Westliche Stadtmauerstraße 31 - ehemaliges Badhaus
- Das erstmals 1409 erwähnte städt. Badhaus lag wegen der größeren Brandgefahr außerhalb der Stadtmauer.
- Durch das an der Nordwestecke sichtbare Hohenzollernwappen auf spätmittelalterlichem Spitzschild lässt sich das urspr. eingeschossige Gebäude in die Zeit nach 1402 datieren.
- Der Pächter, in der Regel ein ==Bader, musste wöchentlich 31 Pf. in die Stadtkasse entrichten.
- Außer seiner Wohnung gab es im Badhaus drei Badstuben.
- Vor dem Haus lag der Badbrunnen.
- Zwei dazugehörende Gärtlein grenzten nach Westen an die große Badwiese (==Fuchsenwiese).
- Über den Badebetrieb ist nichts bekannt.
- Vermutlich wurden vor der Reformation auch in Erlangen sog. Seelbäder abgehalten, bei denen arme Leute eine Mahlzeit und ein Bad erhielten, und dafür des Stifters gedenken mussten.

- **Übungsaufgaben**
(a) Warum lag das städtische Badhaus laut dem Textauszug außerhalb der Stadtmauer?
(b) Bitte führen Sie den Text über das ehemalige Badhaus in der Westlichen Stadtmauerstraße 31 nach seinem letzten Satz weiter.

- **Bereitgestelltes Material**
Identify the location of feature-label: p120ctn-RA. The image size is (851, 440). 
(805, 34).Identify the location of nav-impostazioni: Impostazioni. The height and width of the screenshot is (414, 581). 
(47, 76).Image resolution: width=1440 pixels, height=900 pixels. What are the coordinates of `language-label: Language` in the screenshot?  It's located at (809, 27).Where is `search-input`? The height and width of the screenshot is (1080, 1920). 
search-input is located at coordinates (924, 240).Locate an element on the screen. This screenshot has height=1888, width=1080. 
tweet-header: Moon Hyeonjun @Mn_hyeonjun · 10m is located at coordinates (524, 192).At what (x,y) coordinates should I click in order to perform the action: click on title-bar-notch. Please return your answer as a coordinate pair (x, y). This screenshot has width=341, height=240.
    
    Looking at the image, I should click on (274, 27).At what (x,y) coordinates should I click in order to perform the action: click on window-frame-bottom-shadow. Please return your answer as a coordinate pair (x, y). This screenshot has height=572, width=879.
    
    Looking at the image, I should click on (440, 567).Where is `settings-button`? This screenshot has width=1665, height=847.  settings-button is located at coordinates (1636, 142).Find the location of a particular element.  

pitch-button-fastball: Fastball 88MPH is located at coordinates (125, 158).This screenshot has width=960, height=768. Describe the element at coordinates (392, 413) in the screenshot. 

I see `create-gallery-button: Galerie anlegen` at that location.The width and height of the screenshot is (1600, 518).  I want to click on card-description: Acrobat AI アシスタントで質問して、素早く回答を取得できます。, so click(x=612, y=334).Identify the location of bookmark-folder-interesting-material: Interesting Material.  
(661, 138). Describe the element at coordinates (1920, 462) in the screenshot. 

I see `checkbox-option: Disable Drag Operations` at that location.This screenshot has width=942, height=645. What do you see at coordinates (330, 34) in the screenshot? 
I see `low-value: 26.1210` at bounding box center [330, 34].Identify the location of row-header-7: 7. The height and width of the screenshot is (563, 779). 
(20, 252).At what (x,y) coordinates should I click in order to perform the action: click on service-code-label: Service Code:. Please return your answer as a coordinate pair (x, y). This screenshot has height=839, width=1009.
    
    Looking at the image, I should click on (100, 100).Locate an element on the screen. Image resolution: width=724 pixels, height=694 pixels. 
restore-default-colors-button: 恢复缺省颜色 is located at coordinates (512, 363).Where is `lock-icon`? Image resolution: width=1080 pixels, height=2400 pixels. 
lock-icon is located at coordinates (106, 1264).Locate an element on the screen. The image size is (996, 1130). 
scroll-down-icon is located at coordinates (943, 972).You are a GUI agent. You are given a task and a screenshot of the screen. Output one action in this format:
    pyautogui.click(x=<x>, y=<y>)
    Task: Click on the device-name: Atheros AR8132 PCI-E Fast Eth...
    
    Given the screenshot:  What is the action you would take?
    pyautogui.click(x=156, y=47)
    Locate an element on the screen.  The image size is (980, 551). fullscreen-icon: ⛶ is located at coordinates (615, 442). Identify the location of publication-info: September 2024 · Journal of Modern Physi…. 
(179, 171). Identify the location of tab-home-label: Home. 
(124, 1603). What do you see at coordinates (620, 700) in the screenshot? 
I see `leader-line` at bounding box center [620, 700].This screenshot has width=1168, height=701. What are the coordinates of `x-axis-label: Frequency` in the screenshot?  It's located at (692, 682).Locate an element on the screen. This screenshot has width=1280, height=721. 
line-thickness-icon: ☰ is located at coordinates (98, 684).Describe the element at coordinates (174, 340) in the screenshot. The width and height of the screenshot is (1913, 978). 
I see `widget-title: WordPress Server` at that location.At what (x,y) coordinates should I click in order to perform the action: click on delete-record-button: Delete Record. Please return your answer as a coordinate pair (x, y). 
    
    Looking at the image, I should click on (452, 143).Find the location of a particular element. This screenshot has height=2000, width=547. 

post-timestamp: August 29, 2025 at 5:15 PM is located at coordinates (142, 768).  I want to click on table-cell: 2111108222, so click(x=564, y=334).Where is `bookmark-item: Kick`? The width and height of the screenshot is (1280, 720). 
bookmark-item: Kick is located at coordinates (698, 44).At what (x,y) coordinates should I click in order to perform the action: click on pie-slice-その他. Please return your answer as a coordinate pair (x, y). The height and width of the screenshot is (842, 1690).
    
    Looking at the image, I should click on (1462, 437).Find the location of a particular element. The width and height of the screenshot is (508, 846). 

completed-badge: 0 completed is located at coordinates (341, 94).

- **Antworten**
(a) Wegen der größeren Brandgefahr.

(b)
- 1720 verkaufte der Magistrat das seither nicht mehr als solches genutzte B. für 550 fl zugunsten des Wiederaufbaus der Altstädter Kirche.
- Im 18. Jh. wurde das Gebäude durch die neue Zollmauer mit in den befestigten Stadtbereich einbezogen.
- Der Zugang erfolgt seither an der damals einhüftig erhöhten Traufseite von der nachträglich aufgeschütteten Westlichen Stadtmauerstraße aus. Eine umfassende Renovierung erfolgte zuletzt 1991.